Lead Statistical programmer/Team Leader
Quotient Sciences is a drug development and manufacturing accelerator providing integrated programs and tailored services across the entire development pathway. Cutting through silos across a range of drug development capabilities, we help biotech and pharma customers save precious time and money in getting drugs to patients.
As a growing and successful business, we employ more than 1,300 talented individuals globally, located at state-of-the-art development, manufacturing, clinical and data sciences facilities in the UK and USA.
Science, Agility and Culture are the core components that define Quotient Sciences, enabling us to do what we do in the way that we do it. People join Quotient Sciences because we are a respected member of the drug development community, driven by an unswerving belief that ideas need to become solutions, and molecules need to become cures, fast. Because humanity needs solutions, fast.

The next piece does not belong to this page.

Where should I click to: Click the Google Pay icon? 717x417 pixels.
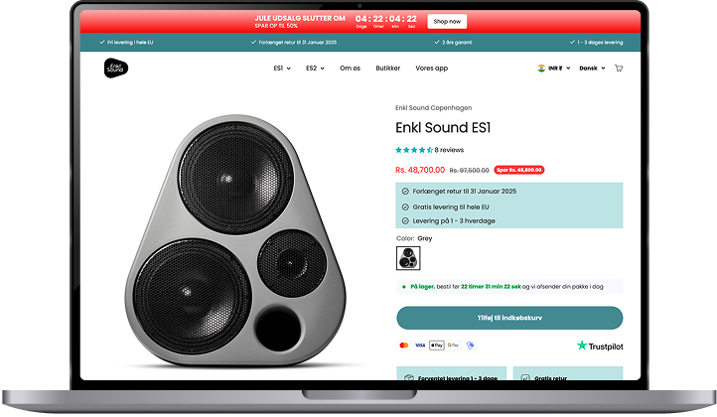[453, 346]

Function as a Team Leader in the Statistical Programming group within the Data Sciences department, responsible for the planning, scheduling and management of a team of programmers, ensuring compliance with timelines and quality. Conduct and document regular meetings and performance appraisals with direct reports. Function as a Lead Statistical Programmer. Participate in the creation and maintenance of statistical programming study documentation, and process improvement. Support special\non-study related projects and is responsible for assigned standards within the group.
Main tasks and responsibilities
- Provide direct daily supervision of assigned staff - assign, schedule and prioritize workload.
- Assist in managing statistical programming resource for studies assigned to team
- Conduct and document motivating, timely performance feedback on a routine basis as well as for formal performance appraisals.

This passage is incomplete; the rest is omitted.